- Your objective -
Would you reproduce the data below exactly, please, leaving out its images?

- Supplied data -

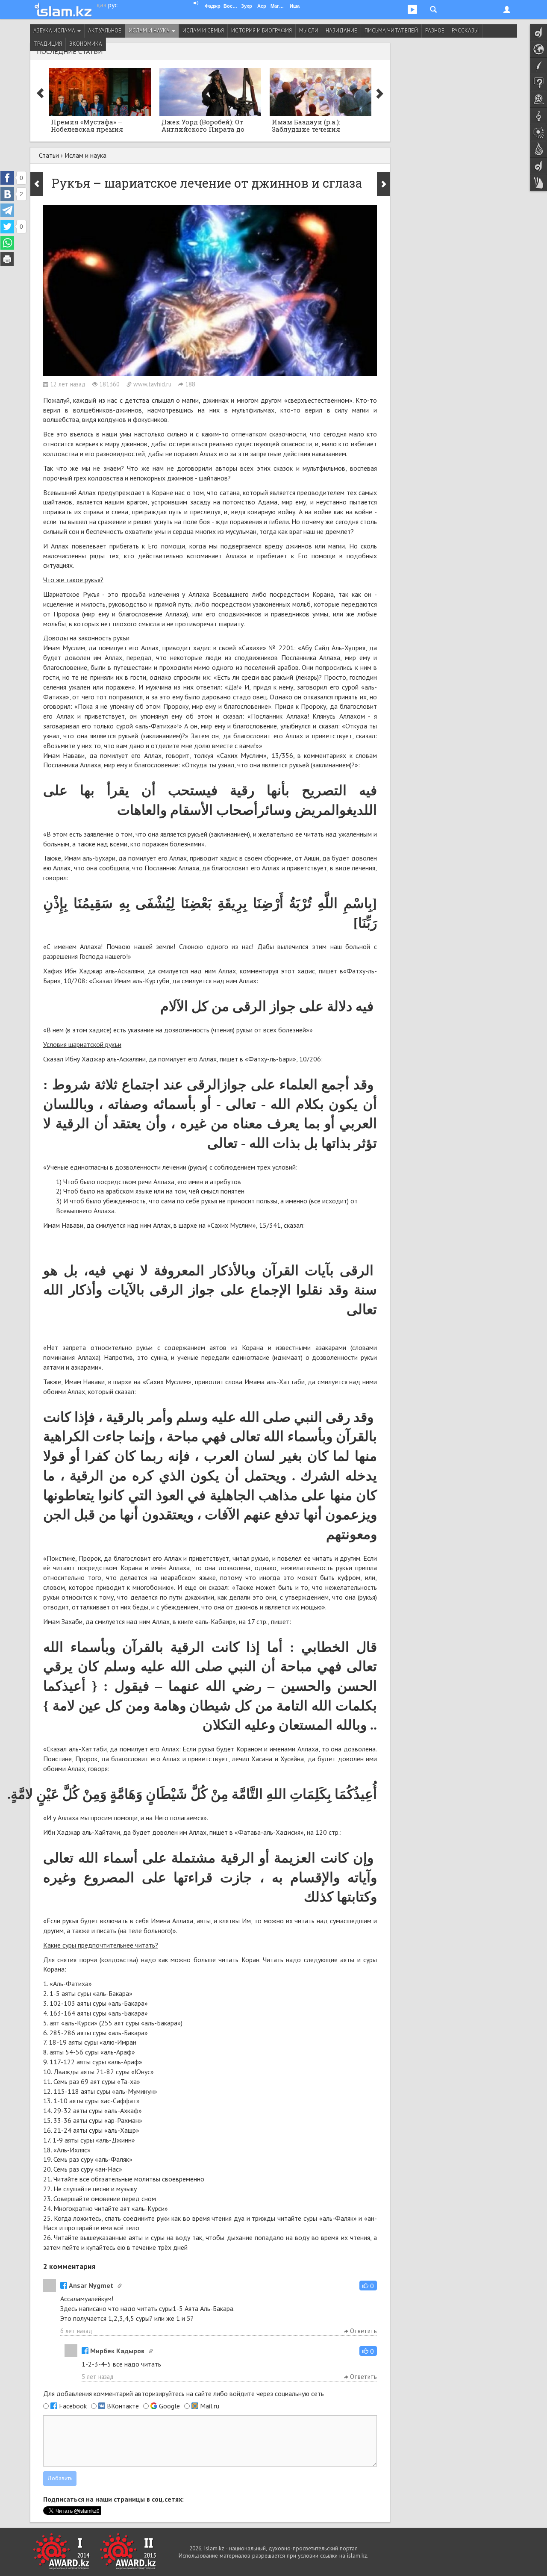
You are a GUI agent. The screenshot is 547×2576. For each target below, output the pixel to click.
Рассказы (465, 30)
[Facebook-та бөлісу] (7, 178)
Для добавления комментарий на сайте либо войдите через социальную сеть (183, 2393)
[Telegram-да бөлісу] (7, 210)
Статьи (49, 155)
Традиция (47, 43)
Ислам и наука (150, 30)
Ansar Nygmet (91, 2285)
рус (113, 4)
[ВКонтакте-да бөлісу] (7, 194)
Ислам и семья (203, 30)
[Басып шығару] (7, 259)
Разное (434, 30)
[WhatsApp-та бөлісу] (7, 243)
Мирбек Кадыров (117, 2350)
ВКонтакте (123, 2405)
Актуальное (104, 30)
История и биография (261, 30)
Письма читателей (391, 30)
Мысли (308, 30)
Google (169, 2405)
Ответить (362, 2331)
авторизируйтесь (160, 2393)
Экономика (85, 43)
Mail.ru (209, 2405)
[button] (368, 2285)
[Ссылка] (120, 2286)
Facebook (73, 2405)
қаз (101, 4)
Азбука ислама (54, 30)
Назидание (341, 30)
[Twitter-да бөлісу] (7, 226)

- Response -
You are a GUI agent. The screenshot is 547×2576. For each target below, output the pixel to click.
Рассказы (465, 30)
[Facebook-та бөлісу] (7, 178)
Для добавления комментарий на сайте либо войдите через социальную сеть (183, 2393)
[Telegram-да бөлісу] (7, 210)
Статьи (49, 155)
Традиция (47, 43)
Ислам и наука (150, 30)
Ansar Nygmet (91, 2285)
рус (113, 4)
[ВКонтакте-да бөлісу] (7, 194)
Ислам и семья (203, 30)
[Басып шығару] (7, 259)
Разное (434, 30)
[WhatsApp-та бөлісу] (7, 243)
Мирбек Кадыров (117, 2350)
ВКонтакте (123, 2405)
Актуальное (104, 30)
История и биография (261, 30)
Письма читателей (391, 30)
Мысли (308, 30)
Google (169, 2405)
Ответить (362, 2331)
авторизируйтесь (160, 2393)
Экономика (85, 43)
Mail.ru (209, 2405)
[button] (368, 2285)
[Ссылка] (120, 2286)
Facebook (73, 2405)
қаз (101, 4)
Азбука ислама (54, 30)
Назидание (341, 30)
[Twitter-да бөлісу] (7, 226)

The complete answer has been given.